A teenager in a black dress shirt and tie steps up to the microphone on a derelict Camden street corner and plays a trombone solo. The rest of his jazz ensemble is piped over loudspeakers, as a crowd of parents and community activists cheers over plates of barbecue.
Shortly afterward, police cars roll up. Some of the crowd has spilled into the street, and the officers tell people to move back, inciting anger from many of those in attendance at the Tuesday afternoon rally.
Ahmed Muhammad, 53, whose children are participating in the event, confronts the officers.
"There's drug dealers here and there," he says. "This is how the city supports us. By sending the police."
The performers were calling attention to a nearly decade-long dispute between the acclaimed Unity Community Center, a youth arts group that performs across the country, and the city over an outstanding tax lien on a building the group wants to use to expand in the Whitman Park section of Camden.
Despite assurances of support from city leaders - the group was honored at a City Council meeting Tuesday night - the lien remains on the property, which was donated to the group in 2000, and prohibits UCC from so much as applying for a construction permit.
But with the entrance of new Mayor Dana Redd, who took office in January, UCC leaders are putting renewed pressure on City Council to get the lien lifted.
"The whole point of this rally is to dramatize this situation for the public. It's not an attack on the mayor," said Roy Jones, a Unity board member. "Everyone's making these statements the children are our future. Well, we have to get beyond the rhetoric."
At the meeting Tuesday, City Council approved the reduction of the tax lien on the Haddon Avenue building from $202,000 to $125,000. That move was of little solace to UCC leaders, who want the whole lien gone, as well as access to federal community development funds they say they've been locked out from for years.
The lien on the 7,000-square-foot building on Haddon Avenue is controlled by the Tax Lien Financing Corp., a government-backed organization set up during the state's takeover of the city to help collect unpaid taxes.
Last year, city attorneys reviewed the situation with the UCC and determined the city had no legal remedy to help, said Patrick Keating, Camden's public works director.
"The collection, modification, or adjustment of any property owner's taxes are controlled completely by state law," read a statement from Redd's office. "The city will continue to do what is legally permissible to assist the UCC."
The continued back-and-forth over the lien has worn many UCC leaders down. They perform concerts at the Kimmel Center and the Mann Center in Philadelphia but can't get past what they perceive as a case of Camden bureaucracy gone wrong.

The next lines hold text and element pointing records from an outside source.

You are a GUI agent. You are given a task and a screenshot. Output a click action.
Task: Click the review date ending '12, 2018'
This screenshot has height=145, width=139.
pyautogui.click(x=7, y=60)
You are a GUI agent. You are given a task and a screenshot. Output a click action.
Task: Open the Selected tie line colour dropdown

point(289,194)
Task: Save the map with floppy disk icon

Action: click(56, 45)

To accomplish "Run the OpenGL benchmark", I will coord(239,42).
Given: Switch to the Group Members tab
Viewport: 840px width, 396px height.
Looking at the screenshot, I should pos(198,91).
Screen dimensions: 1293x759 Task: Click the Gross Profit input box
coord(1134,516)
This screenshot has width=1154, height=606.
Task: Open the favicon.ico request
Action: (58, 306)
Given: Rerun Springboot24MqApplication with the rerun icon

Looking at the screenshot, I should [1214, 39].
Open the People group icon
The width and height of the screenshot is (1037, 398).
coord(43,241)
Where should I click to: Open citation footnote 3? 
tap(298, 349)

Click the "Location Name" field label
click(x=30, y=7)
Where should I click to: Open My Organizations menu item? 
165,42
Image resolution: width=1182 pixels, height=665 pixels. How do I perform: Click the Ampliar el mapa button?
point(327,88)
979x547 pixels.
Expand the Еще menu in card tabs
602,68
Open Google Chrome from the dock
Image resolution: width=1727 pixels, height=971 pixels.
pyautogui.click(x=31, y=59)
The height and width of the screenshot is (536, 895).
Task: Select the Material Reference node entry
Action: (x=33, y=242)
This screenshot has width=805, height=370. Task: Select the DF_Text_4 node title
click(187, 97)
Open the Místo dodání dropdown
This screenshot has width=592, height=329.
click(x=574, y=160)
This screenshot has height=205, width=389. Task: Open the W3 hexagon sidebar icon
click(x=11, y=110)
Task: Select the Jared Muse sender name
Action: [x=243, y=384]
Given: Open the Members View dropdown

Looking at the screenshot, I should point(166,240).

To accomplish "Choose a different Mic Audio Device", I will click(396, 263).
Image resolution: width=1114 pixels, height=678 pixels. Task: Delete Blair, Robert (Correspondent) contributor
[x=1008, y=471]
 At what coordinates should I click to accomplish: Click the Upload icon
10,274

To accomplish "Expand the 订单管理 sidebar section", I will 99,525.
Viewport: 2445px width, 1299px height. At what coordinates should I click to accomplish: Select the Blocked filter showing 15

The lien stems from a $9,000 city water bill the building's previous owners failed to pay, Jones said.
"The rest is interest and penalties," he said.
As quickly as police showed up at Tuesday's rally, they drove off in their patrol cars. A calm returned to the crowd, who turned their attention back to the rotating cast of musicians and dancers.
Earlier in the day, Robert Dickerson, UCC's founder, commented, "We're a group dealing with hard-core inner city youth, and who cares about that?"